Just to say we're happy pgdog users here! One feature we quite like (of the proxy) is the handling of different connection settings per connection (i.e. statement_timeout). When we investigated RDS proxy (ages ago) it wasn't supported, I think the same was true for pgbouncer so it required a bunch of application changes. With pgdog, it just works transparently.
karolist17 hours ago
Love PgDog. I don't need it honestly, but using it in my on-prem k8s because I heard about you in Postgres FM podcast randomly when I had nothing to listen to on a hike in the woods and it picked up my interest.
https://open.spotify.com/episode/6qgpfiW68KcvRASs6649Fb
ParadisoShlee1 day ago
I've moved from pgbouncer to pgdog a few months ago without issue. Huge fan.
floriferous7 hours ago
Is this comparable to Supabase's just announced multigres?
frollogaston14 hours ago
Reminds me of long ago, before Postgres even had things like parallel scan to utilize multiple CPU cores on a single machine, I used to have Python helpers to split up queries by ranges of IDs. If a query was complicated, I'd EXPLAIN it first then pick either the innermost or outermost index scan, and often get a linear speedup. But it was quite manual, required using temp tables for SELECTs, and ofc had no consistency.
kjuulh1 day ago
I tried out PgDog a while ago, but couldn't find a good way of handling the config except for having this users / pgdog toml file, which makes it a bit awkward to handle in kubernetes where we often do multi-tenancy in postgres - or rather having many databases on the same instance(s), and have them come and go at will.
Also had an issue with it because it cached authentication requests when doing passthrough it seems, I'd changed the roles password, but it kept using the old one, which was no bueno ;).

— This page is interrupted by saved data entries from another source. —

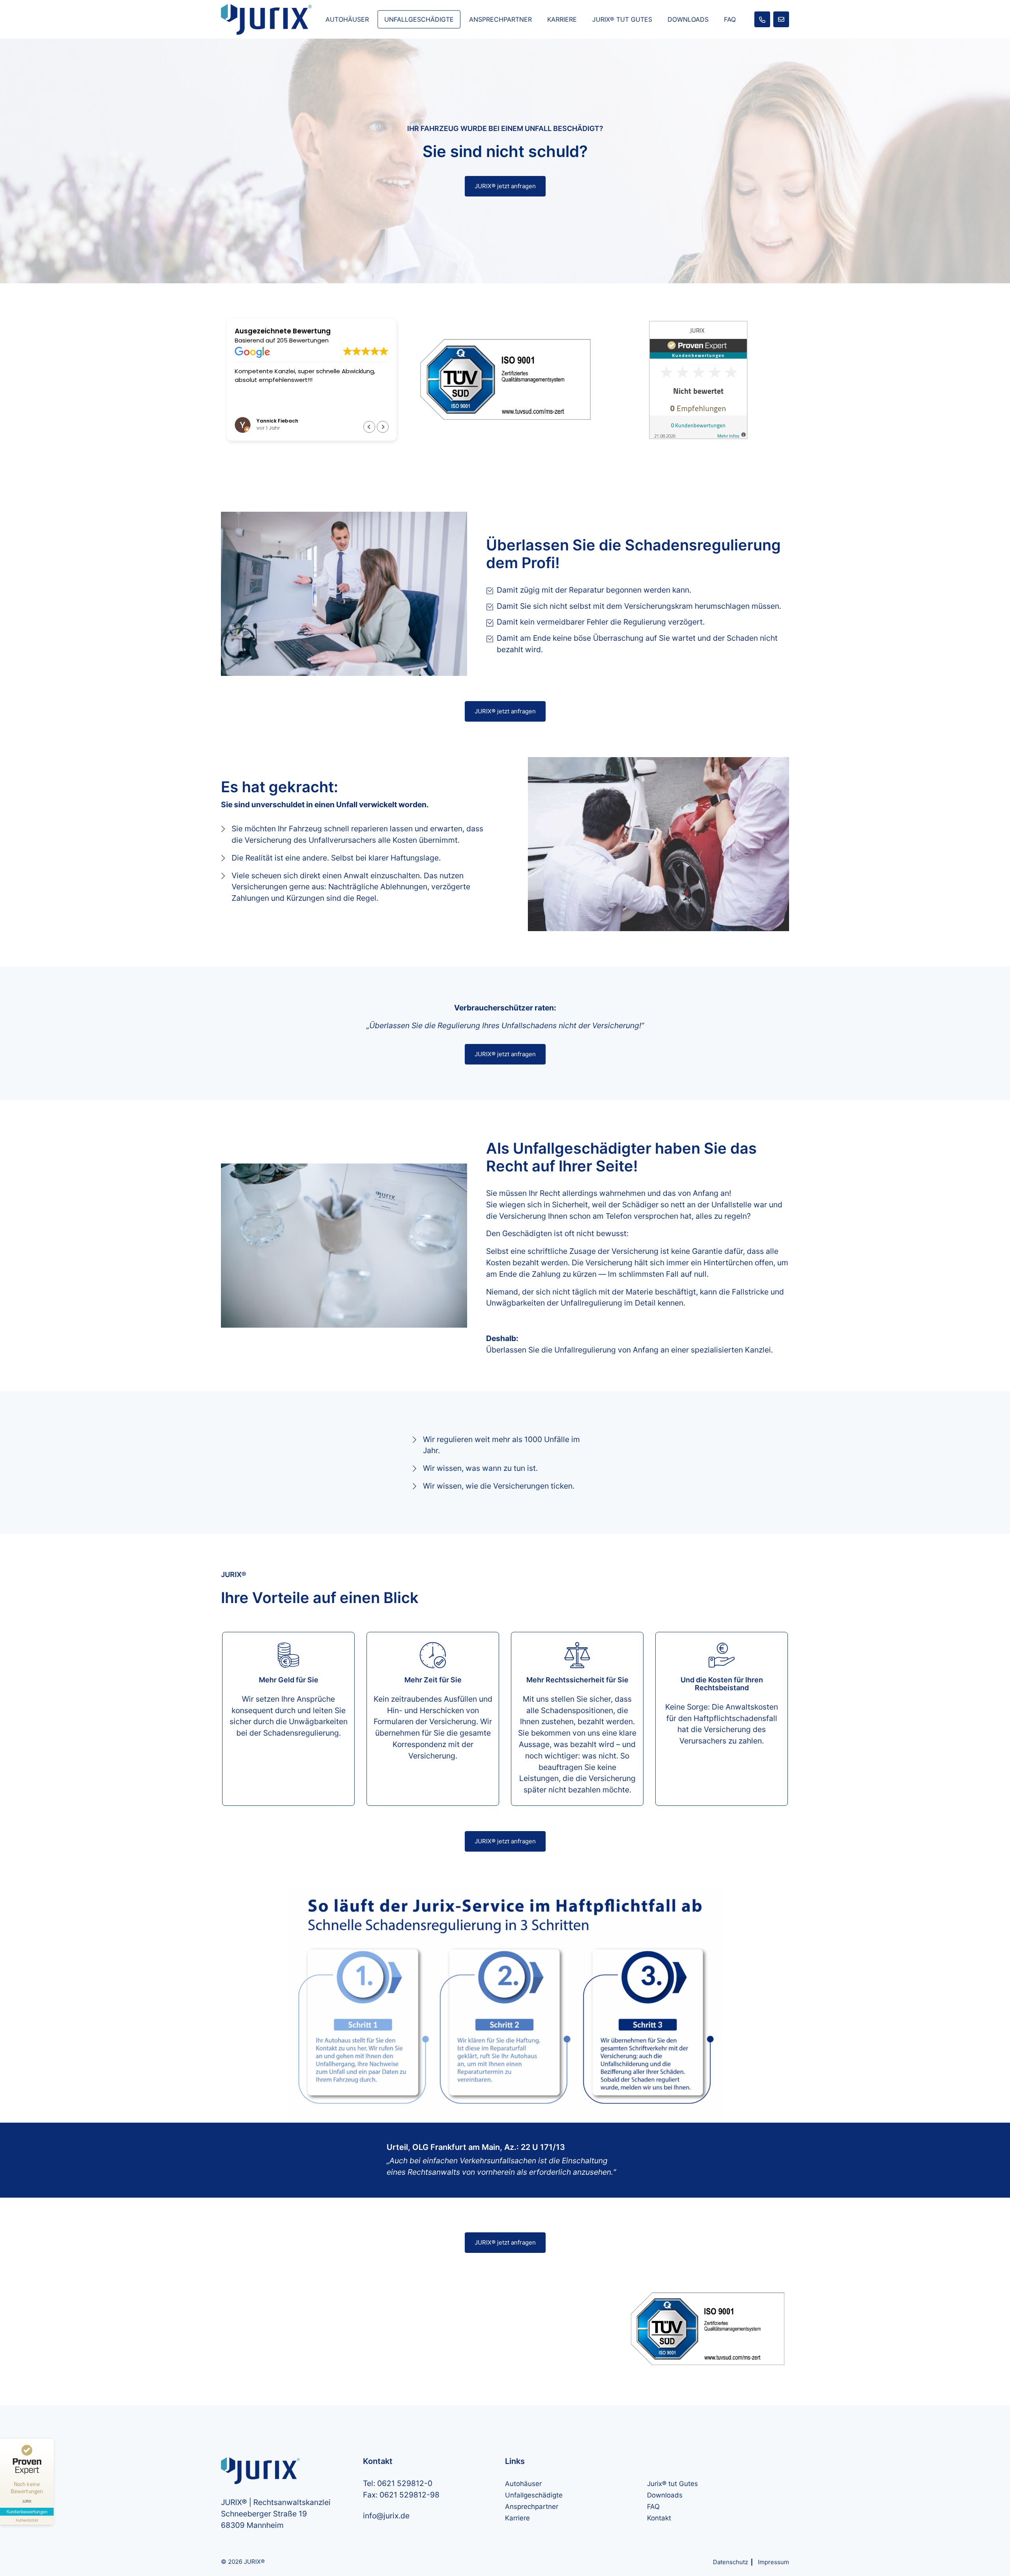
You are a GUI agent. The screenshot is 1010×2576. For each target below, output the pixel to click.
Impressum (773, 2562)
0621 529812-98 (410, 2494)
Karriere (562, 19)
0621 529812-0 (404, 2483)
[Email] (781, 19)
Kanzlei (758, 1349)
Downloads (688, 19)
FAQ (730, 19)
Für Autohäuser (696, 49)
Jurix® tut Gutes (622, 19)
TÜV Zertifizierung (700, 90)
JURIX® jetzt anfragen (505, 186)
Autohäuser (347, 19)
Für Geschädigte (697, 69)
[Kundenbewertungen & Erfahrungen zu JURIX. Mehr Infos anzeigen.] (698, 379)
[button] (383, 427)
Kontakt (659, 2518)
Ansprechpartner (500, 19)
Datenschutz (730, 2562)
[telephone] (762, 19)
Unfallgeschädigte (419, 19)
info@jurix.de (386, 2515)
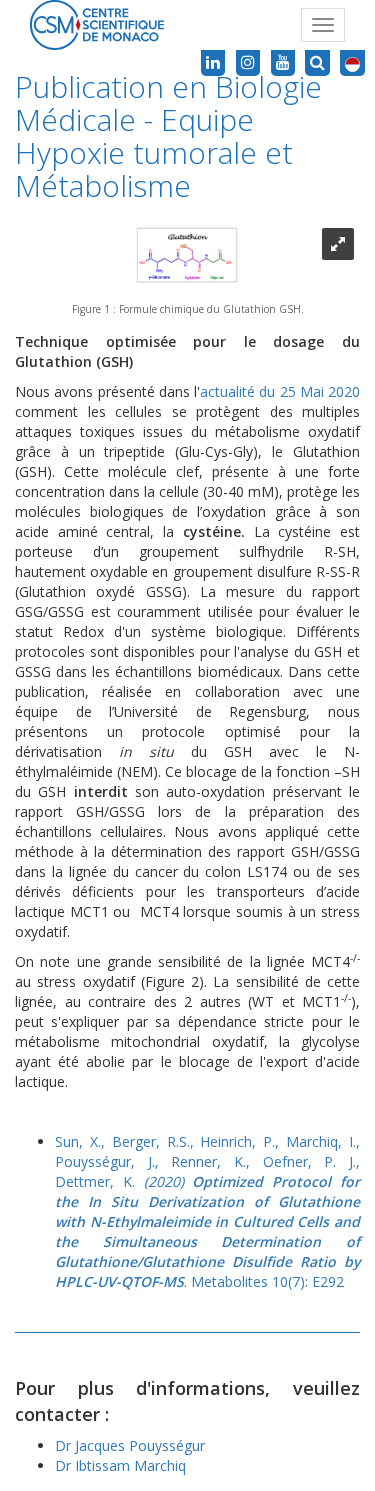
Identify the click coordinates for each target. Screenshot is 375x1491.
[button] (352, 63)
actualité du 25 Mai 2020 (280, 391)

PgDog seems to make more sense when you really care about a few databases that need massive scale, rather than a simple proxy in front of postgres. I'll keep following the development though, it is much needed in this space, postgres can use all the investment it can get to get it past the single machine scale that it excels at currently.
drchaim1 day ago
Good stuff, although I’m not quite sure about the fast OLAP use case.

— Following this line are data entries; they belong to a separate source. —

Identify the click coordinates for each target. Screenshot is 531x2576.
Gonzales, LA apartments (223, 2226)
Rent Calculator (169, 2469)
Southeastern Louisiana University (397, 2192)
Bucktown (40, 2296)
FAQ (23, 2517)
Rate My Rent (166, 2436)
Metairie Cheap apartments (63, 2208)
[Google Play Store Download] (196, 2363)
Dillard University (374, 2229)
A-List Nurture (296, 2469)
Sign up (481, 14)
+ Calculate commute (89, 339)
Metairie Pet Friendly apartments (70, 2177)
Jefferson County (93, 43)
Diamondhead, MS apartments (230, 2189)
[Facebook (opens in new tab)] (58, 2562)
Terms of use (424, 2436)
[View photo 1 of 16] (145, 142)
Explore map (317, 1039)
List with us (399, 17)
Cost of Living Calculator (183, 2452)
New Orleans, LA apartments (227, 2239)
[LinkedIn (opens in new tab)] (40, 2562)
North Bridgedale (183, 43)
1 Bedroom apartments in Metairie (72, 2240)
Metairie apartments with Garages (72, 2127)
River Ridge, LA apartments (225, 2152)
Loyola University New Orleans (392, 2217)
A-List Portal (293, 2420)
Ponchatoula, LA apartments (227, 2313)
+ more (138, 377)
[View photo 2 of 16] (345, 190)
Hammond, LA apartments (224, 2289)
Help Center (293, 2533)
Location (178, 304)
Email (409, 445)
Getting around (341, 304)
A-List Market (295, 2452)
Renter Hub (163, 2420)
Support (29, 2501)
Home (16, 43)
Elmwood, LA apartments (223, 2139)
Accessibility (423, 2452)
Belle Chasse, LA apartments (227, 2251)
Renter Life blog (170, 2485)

If you’re already sharding by tenant for other reasons, OK… But I see CDC to a true OLAP system as more scalable.
PostgreSQL still needs real columnar tables in the core, hopefully one day
gen22021 hours ago
Is there an explainer for people who are broadly familiar with the DB space? It sounds like you're building an equivalent to Vitesse for Postgres, but it's not super clear from the article (which I know is not the point of this, but still :) ).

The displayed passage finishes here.